Analogamente la nostrana nuotatrice Federica Pellegrini, classe 1988, che dopo le delusioni dello scorso anno alle Olimpiadi di Rio de Janeiro aveva addirittura ipotizzato il ritiro, riesce a confermarsi primatista mondiale dei 200 metri stile libero sbaragliando lo scorso luglio a Budapest, in Ungheria, avversarie di quasi dieci anni più giovani. E a forzare ancor più platealmente i limiti della fisiologia femminile è intervenuta, da par suo, una macchina da guerra come la tennista americana Serena Williams, classe 1981, capace di vincere gli Australian Open mentre stava consapevolmente affrontando i primi mesi della gravidanza in corso.
Dopo aver faticosamente infranto, negli ultimi decenni, il monopolio mediatico del calcio, i campioni sportivi del terzo millennio sono riusciti ormai ad imporsi all’opinione pubblica come autentiche celebrità che non hanno nulla da invidiare ai protagonisti dello spettacolo o del cosiddetto star system, del quale anzi fanno ormai parte a pieno titolo.
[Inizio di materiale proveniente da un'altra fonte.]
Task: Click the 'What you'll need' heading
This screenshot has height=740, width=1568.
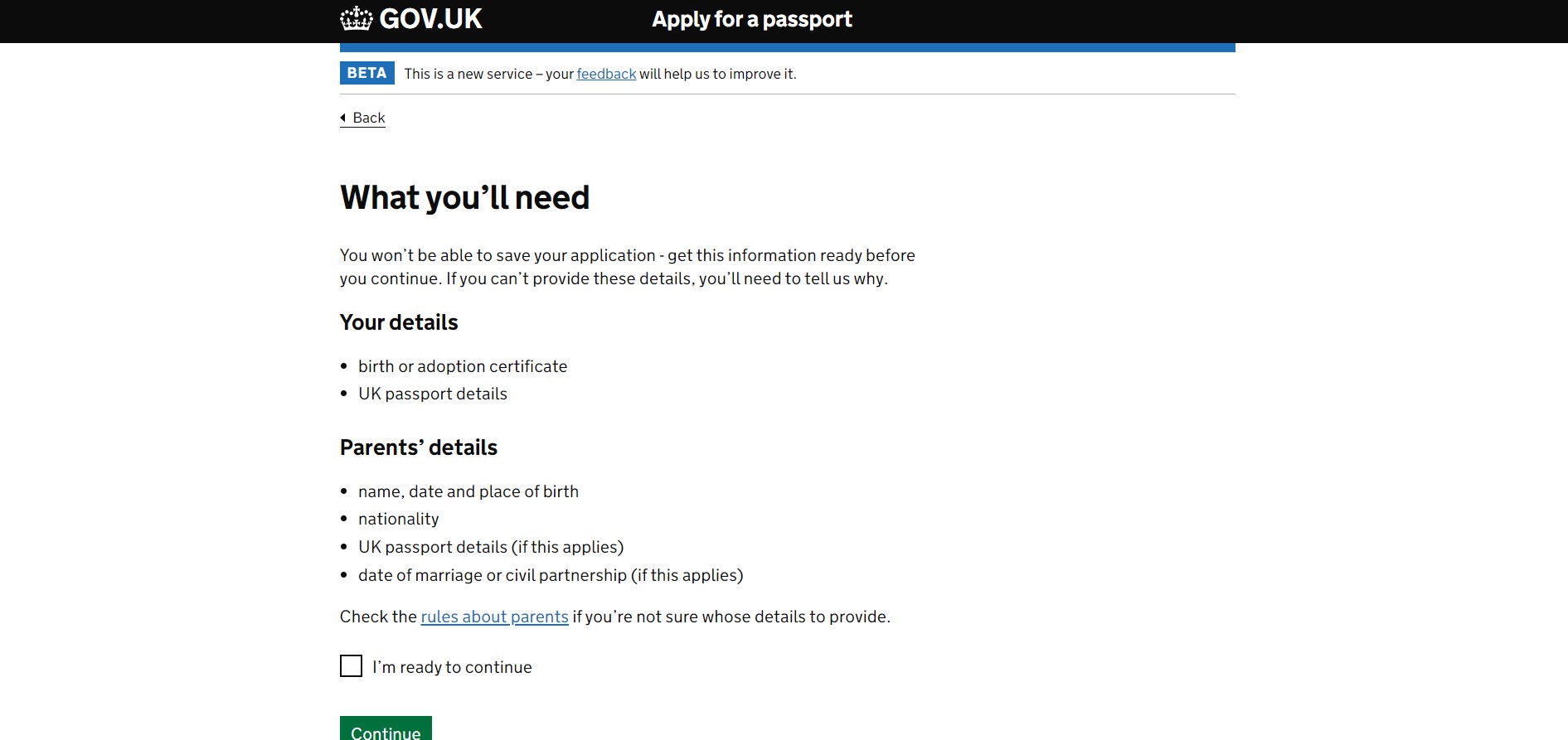Action: coord(464,197)
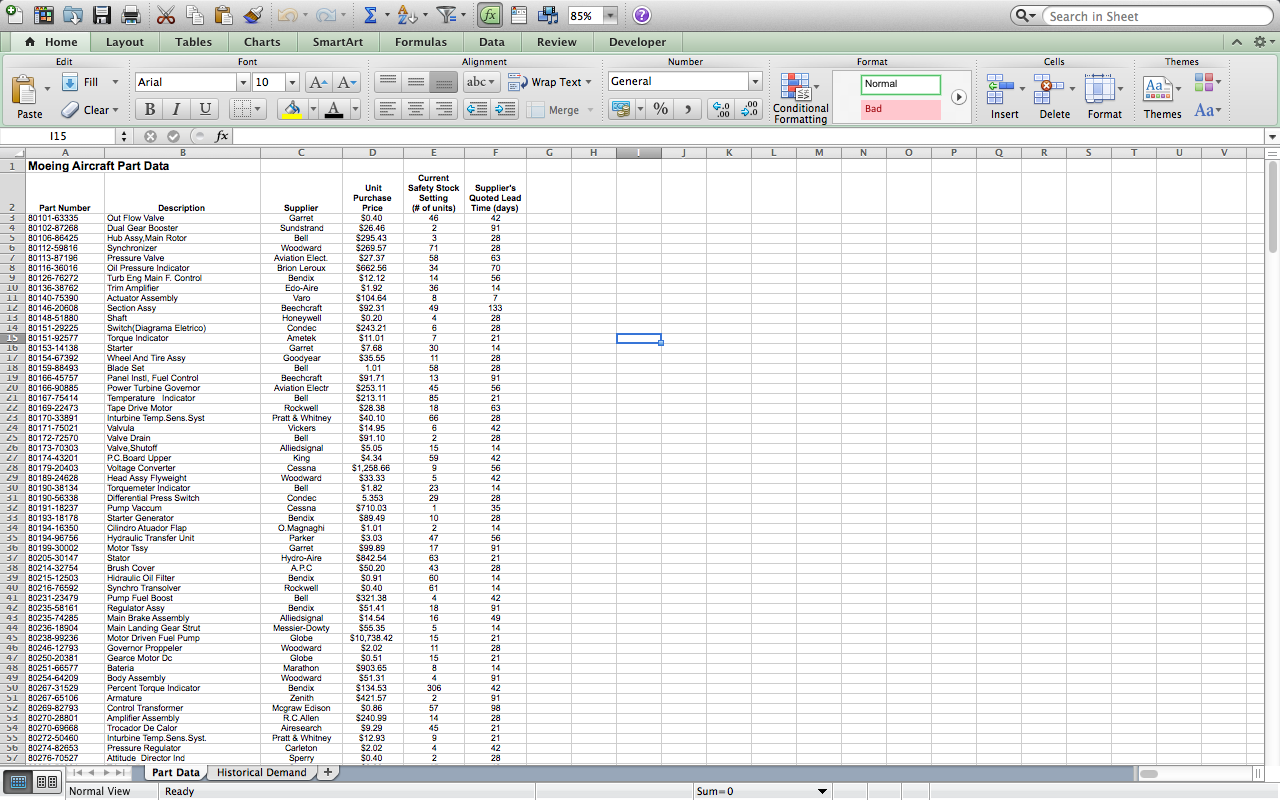Toggle Italic formatting
1280x800 pixels.
[x=177, y=109]
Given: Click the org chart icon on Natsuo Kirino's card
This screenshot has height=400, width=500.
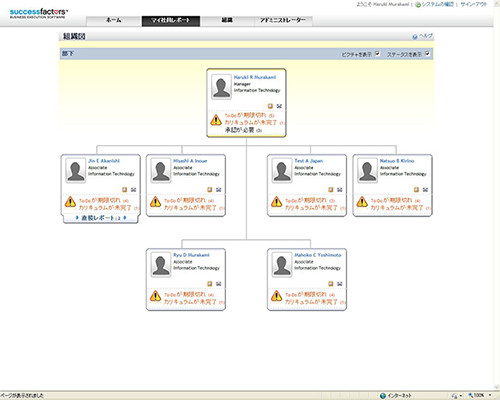Looking at the screenshot, I should pos(425,190).
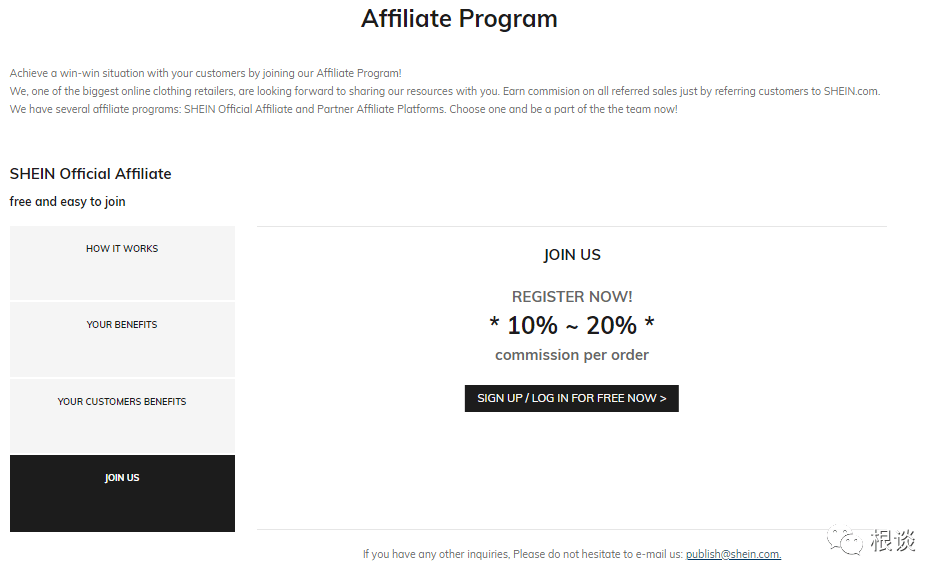Click the JOIN US heading in the content panel

pos(572,255)
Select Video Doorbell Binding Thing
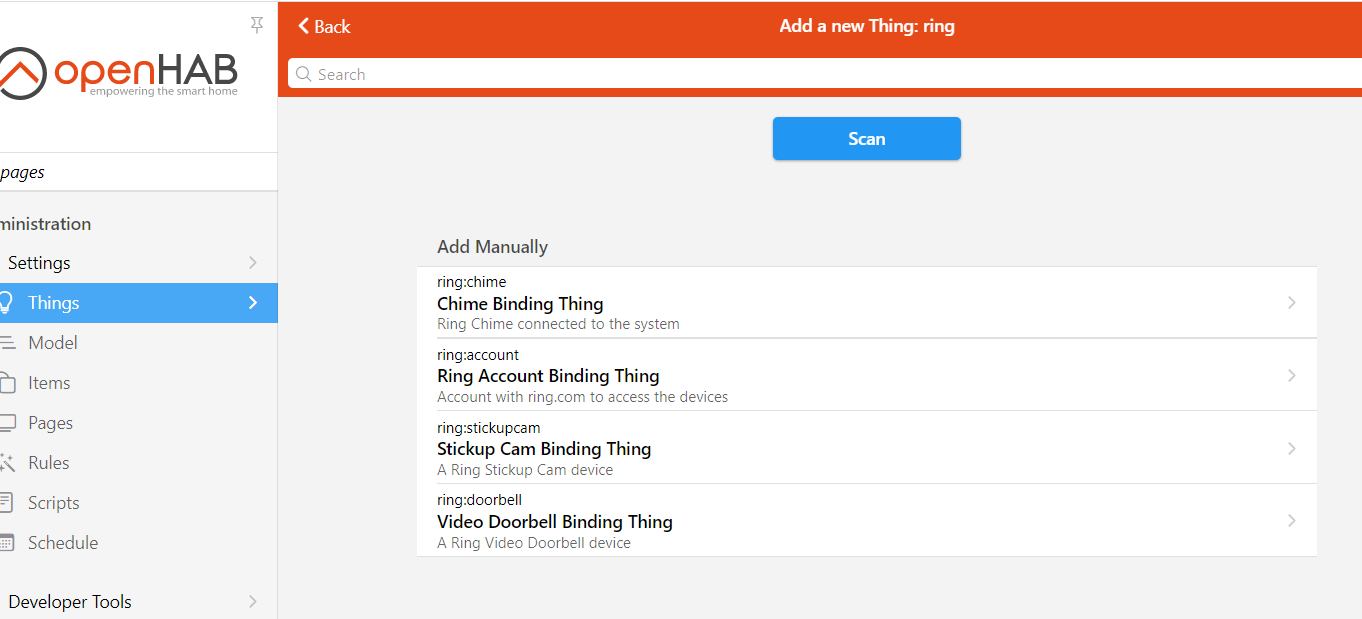Screen dimensions: 1362x619 pyautogui.click(x=555, y=521)
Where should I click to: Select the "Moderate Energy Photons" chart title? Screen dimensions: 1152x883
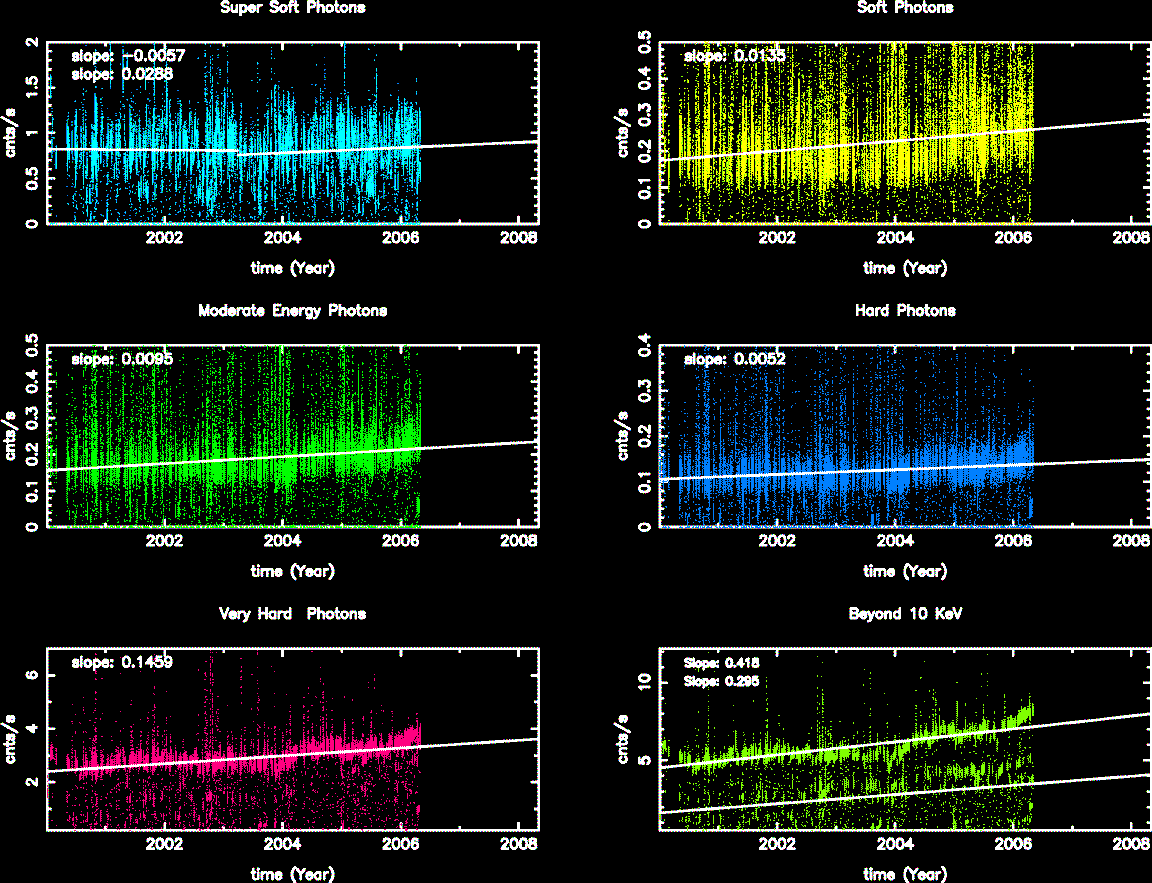coord(292,311)
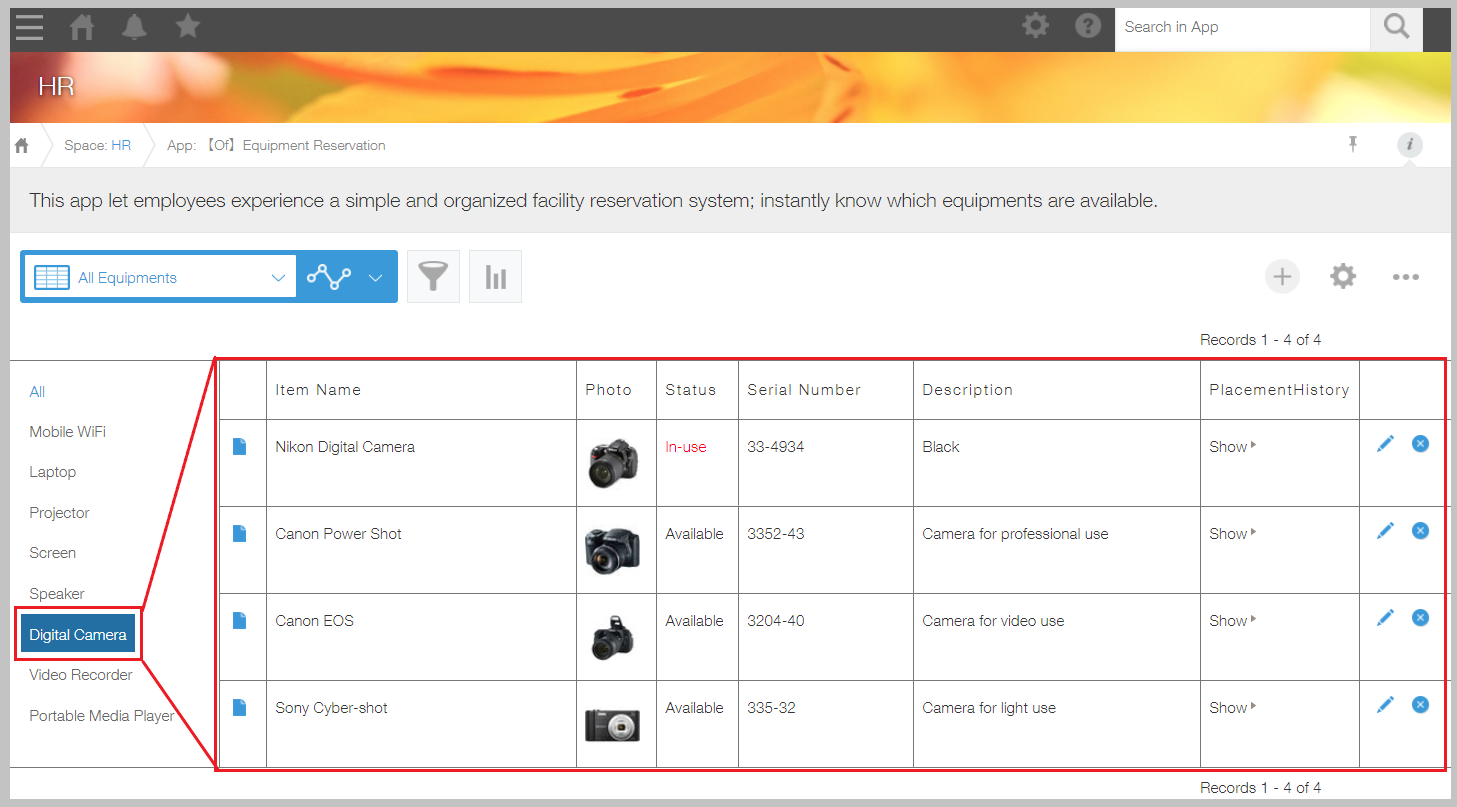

A differenza di quanto accadeva in passato, l’atleta di oggi deve saper affiancare alla disciplina e alla serietà professionale l’avveduta gestione imprenditoriale della propria immagine, con tutti i proventi economici che possono derivarne, non solo in termini di sponsorship ma anche di partecipazioni televisive e attività social.
Il 22enne campione olimpico di judo Fabio Basile, ad esempio, è immediatamente approdato all’attenzione del grande pubblico grazie alle interviste, alle esibizioni di danza nell’ambito del programma serale di Milly Carlucci e all’ampio seguito riscosso su Instagram e Twitter. Dunque la tecnologia incide ormai sulla quotidianità dei campioni sportivi non solo attraverso i big data e i software che analizzano le prestazioni degli avversari, ma anche mediante l’uso di quei social network che contribuiscono a sovrapporre o ad affiancare all’atleta il personaggio.
“tennis is our ?” pic.twitter.com/DnAwWOSqsX — Roger Federer (@rogerfederer) 30 luglio 2017
E talvolta l’operazione sortisce un esito talmente felice che i personaggi continuano a vivere di vita propria perfino dopo che le imprese agonistiche sono state sospese o interrotte, com’è accaduto all’ex campionessa di tennis francese Marion Bartoli, classe 1984, che dopo aver trionfato a Wimbledon ha continuato a destare interesse ed inquietudine presso i suoi tifosi a causa dei gravi problemi di salute e della presunta anoressia.
Infine, lo stesso vale per Vanessa Ferrari, classe 1990, la ginnasta italiana più vincente di sempre, che dopo alcuni delicati interventi chirurgici e l’intenzione di ritirarsi, ha annunciato di voler partecipare alle prossime Olimpiadi di Tokyo nel 2020, regalando così ai fan, rimasti fedeli anche durante le fasi critiche, il sospirato lieto fine.